- _Assignment_
In the entries below, the word "info" appears on some lines. Copy each of those lines.

- _Exercise data_

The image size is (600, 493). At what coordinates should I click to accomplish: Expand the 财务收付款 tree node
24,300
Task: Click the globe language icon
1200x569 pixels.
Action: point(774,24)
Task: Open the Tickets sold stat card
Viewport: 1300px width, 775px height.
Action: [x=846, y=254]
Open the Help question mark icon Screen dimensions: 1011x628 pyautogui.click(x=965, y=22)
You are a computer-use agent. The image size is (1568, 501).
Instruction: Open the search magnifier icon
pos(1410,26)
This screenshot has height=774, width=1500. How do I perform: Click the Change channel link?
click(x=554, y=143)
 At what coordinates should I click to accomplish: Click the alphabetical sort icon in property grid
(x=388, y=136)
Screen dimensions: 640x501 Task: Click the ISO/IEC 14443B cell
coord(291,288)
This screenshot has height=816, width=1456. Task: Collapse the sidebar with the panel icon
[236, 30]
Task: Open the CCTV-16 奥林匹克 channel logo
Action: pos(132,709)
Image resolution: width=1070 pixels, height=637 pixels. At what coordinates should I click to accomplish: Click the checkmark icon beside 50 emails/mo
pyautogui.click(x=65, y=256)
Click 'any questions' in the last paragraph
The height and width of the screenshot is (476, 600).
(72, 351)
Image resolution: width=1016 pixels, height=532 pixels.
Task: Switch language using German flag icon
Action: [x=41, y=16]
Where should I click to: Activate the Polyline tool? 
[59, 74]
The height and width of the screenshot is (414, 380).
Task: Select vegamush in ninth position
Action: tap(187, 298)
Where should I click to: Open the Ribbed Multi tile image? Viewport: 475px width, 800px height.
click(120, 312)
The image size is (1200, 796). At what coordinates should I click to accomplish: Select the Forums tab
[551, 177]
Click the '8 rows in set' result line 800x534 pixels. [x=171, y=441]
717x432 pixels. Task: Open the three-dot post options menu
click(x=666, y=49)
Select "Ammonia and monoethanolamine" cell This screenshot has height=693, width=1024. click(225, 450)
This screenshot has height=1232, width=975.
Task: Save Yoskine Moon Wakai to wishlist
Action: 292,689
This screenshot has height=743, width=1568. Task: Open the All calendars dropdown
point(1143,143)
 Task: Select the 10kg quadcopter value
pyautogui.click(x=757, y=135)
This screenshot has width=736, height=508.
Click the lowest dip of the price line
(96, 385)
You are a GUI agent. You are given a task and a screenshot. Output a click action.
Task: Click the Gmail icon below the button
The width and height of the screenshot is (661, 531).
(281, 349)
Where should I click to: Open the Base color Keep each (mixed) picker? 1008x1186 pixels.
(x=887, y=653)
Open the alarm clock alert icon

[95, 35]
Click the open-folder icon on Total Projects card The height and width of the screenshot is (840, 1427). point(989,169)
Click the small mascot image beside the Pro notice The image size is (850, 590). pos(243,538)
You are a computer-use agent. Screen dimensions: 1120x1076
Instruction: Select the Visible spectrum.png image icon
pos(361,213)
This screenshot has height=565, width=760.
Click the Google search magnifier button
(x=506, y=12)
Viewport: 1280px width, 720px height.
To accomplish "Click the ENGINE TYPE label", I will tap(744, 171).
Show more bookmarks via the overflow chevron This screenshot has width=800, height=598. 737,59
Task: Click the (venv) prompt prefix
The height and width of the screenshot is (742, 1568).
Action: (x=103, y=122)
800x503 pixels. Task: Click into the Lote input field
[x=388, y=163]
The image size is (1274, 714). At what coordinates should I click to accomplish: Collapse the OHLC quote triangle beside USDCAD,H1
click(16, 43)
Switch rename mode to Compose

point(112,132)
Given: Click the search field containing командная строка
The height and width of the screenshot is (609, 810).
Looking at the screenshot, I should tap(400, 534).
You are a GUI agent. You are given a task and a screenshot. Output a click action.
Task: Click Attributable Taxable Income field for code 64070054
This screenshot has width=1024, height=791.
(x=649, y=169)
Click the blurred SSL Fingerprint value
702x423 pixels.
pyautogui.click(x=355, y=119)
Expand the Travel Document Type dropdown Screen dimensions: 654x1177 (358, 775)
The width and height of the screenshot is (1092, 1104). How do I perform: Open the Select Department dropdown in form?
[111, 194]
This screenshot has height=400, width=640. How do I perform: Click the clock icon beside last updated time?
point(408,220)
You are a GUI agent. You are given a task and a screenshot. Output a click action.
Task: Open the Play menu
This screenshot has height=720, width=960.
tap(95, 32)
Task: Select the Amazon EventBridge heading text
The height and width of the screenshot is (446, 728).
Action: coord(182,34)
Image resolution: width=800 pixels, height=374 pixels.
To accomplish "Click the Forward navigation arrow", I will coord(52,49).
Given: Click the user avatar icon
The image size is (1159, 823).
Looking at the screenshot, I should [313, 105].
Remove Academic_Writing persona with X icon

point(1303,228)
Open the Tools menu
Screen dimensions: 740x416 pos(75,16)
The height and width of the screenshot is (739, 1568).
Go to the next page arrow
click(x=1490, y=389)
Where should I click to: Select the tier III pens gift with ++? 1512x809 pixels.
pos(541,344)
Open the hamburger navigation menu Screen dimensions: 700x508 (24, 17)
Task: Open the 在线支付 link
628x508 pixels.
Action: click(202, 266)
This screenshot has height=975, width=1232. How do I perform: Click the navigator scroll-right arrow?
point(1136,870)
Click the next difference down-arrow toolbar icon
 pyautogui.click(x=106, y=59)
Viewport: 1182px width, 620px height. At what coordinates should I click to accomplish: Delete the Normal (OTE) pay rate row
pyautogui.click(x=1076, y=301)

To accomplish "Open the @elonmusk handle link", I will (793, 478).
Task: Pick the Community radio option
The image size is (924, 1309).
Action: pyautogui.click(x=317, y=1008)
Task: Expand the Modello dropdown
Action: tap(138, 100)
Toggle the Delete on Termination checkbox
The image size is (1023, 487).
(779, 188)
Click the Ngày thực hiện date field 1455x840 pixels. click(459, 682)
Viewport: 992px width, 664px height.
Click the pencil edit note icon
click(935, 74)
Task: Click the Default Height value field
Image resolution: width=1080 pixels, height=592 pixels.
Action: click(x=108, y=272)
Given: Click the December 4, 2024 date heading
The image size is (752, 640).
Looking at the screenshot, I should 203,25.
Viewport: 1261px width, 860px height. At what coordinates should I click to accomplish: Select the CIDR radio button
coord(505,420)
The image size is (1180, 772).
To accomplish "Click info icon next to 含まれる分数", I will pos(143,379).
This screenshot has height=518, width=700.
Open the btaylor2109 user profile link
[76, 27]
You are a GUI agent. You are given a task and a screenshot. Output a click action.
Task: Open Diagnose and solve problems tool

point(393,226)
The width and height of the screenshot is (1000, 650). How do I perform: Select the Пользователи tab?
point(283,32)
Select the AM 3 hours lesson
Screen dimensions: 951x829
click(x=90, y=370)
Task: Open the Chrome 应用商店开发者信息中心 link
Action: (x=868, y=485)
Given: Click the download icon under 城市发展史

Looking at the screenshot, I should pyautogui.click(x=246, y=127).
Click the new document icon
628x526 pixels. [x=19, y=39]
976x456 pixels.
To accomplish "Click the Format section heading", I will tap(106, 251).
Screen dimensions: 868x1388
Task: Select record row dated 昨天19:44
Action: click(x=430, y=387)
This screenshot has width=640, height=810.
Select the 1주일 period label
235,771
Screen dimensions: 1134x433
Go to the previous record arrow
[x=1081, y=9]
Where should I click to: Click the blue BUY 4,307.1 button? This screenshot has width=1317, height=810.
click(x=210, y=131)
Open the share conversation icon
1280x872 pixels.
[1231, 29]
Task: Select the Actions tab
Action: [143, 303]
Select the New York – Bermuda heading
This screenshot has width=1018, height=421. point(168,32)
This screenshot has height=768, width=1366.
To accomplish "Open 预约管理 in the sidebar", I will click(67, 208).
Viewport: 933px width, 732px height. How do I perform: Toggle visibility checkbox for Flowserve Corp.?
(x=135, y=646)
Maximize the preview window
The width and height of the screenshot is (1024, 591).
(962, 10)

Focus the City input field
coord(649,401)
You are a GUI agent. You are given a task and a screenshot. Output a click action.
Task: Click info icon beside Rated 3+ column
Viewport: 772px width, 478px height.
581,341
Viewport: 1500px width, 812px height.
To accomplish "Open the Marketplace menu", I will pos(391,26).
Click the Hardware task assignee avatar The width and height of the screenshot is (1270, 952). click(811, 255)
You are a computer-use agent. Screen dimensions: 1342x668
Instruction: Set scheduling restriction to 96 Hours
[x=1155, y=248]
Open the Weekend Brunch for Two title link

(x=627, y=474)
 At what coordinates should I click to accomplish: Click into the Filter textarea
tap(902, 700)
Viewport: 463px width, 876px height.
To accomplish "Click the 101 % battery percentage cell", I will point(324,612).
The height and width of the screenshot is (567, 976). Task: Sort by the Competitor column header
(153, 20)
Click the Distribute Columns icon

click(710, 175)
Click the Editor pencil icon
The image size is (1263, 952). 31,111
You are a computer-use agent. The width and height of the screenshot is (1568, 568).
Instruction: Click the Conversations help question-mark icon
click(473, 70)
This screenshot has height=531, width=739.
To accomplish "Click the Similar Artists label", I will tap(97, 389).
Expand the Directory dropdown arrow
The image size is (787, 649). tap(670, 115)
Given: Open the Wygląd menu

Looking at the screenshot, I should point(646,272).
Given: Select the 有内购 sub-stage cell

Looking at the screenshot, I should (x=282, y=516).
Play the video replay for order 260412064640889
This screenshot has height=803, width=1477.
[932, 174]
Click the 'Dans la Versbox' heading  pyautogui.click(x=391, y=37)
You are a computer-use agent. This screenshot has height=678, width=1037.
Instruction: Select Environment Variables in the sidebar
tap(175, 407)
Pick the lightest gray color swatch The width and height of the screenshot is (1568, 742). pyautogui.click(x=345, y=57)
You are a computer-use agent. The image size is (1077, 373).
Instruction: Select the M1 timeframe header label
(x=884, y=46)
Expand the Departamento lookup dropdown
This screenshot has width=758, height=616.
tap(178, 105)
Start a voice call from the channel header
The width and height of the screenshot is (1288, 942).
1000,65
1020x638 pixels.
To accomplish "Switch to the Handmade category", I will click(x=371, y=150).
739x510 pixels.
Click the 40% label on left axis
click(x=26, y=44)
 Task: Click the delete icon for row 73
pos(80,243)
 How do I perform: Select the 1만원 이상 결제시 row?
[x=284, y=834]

- _Result_
To accomplish "Click info icon next to 含まれる分数", I will pos(143,379).
Task: Click info icon beside Rated 3+ column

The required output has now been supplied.